PROMPT: Please turn the records from the line with "Select the block map grid icon" up to and including the line with "pyautogui.click(x=41, y=62)" into a numbered list, leaving out any blank lines.

DATA SUPPLIED:

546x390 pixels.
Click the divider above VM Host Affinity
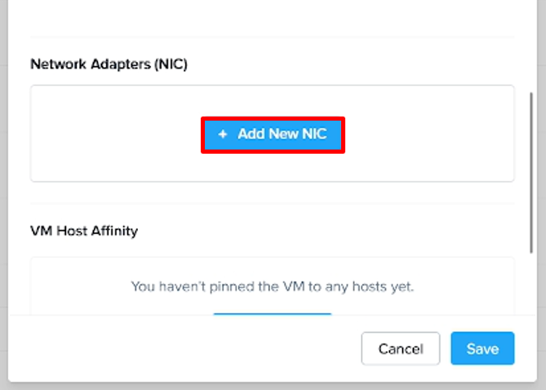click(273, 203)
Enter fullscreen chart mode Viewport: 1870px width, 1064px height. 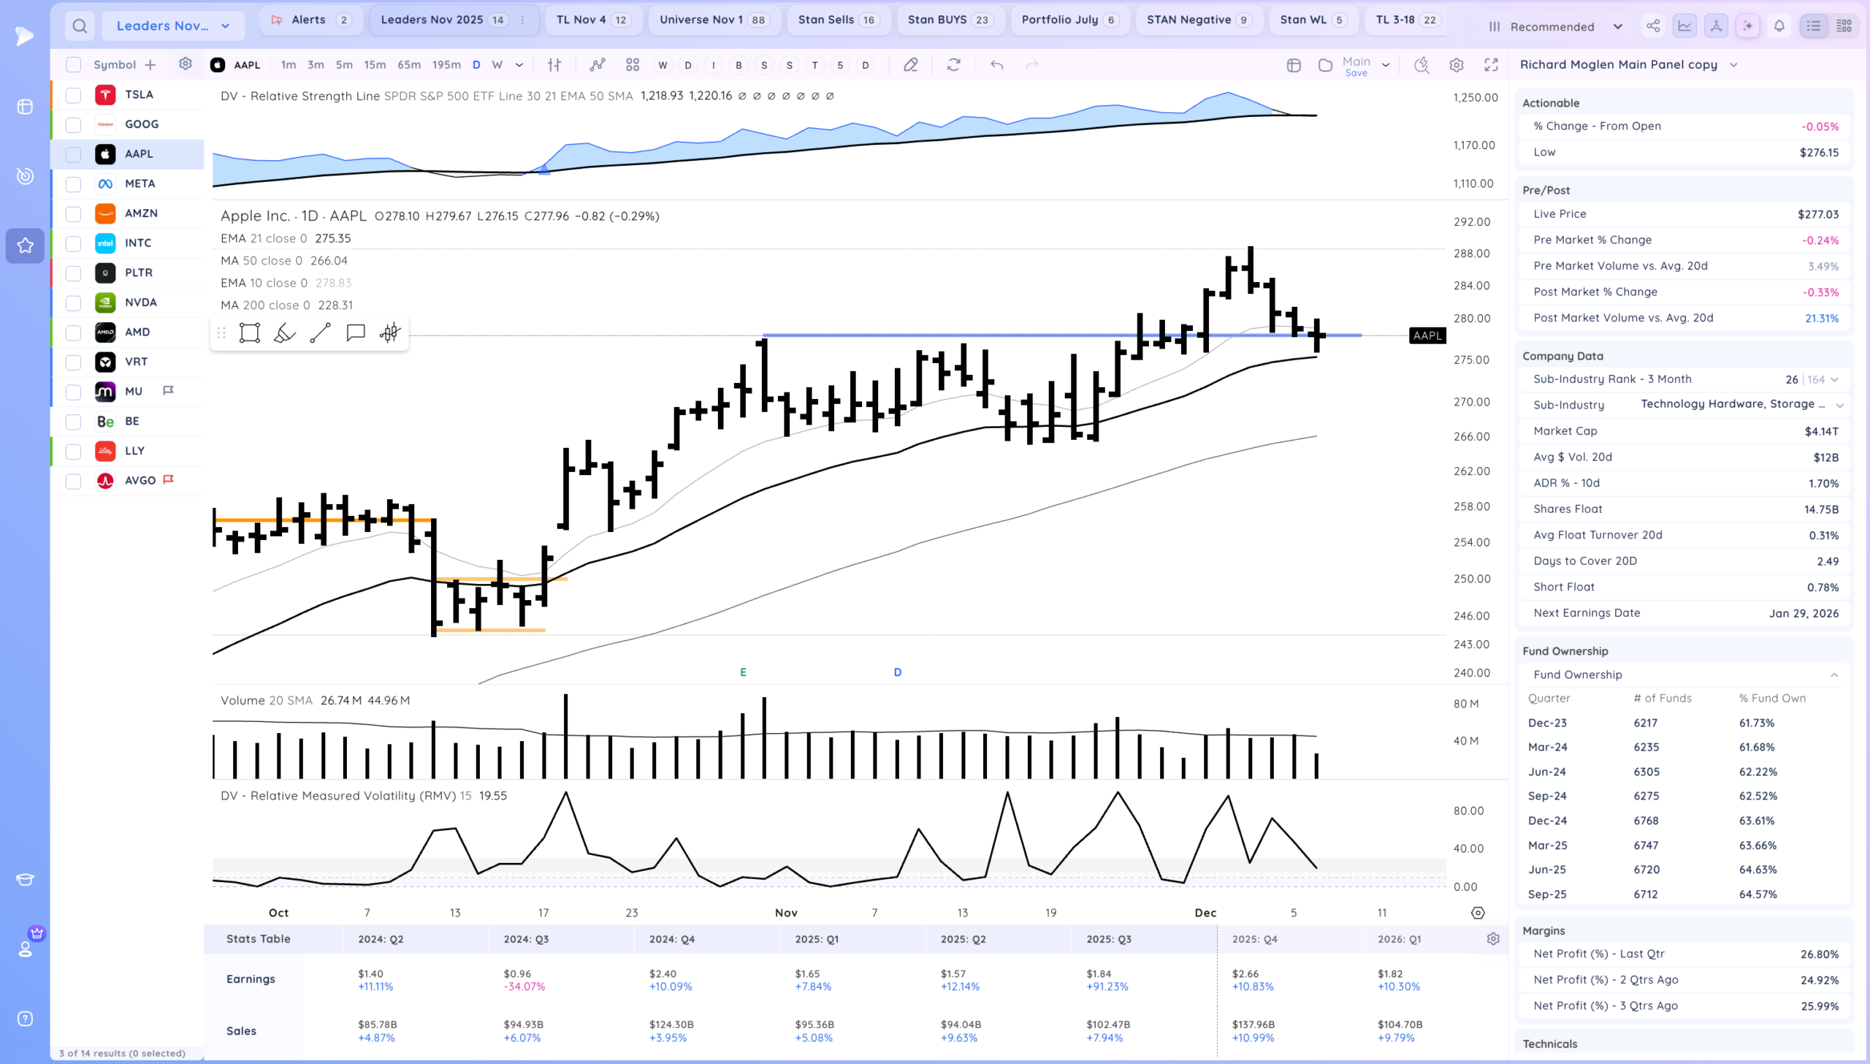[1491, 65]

...

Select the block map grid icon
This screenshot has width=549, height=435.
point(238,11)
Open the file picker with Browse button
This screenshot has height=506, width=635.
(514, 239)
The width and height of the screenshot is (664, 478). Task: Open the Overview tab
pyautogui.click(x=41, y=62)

RESULT OF THE TASK:
1. Select the block map grid icon
2. This screenshot has width=549, height=435.
3. point(238,11)
4. Open the file picker with Browse button
5. This screenshot has height=506, width=635.
6. (514, 239)
7. The width and height of the screenshot is (664, 478). Task: Open the Overview tab
8. pyautogui.click(x=41, y=62)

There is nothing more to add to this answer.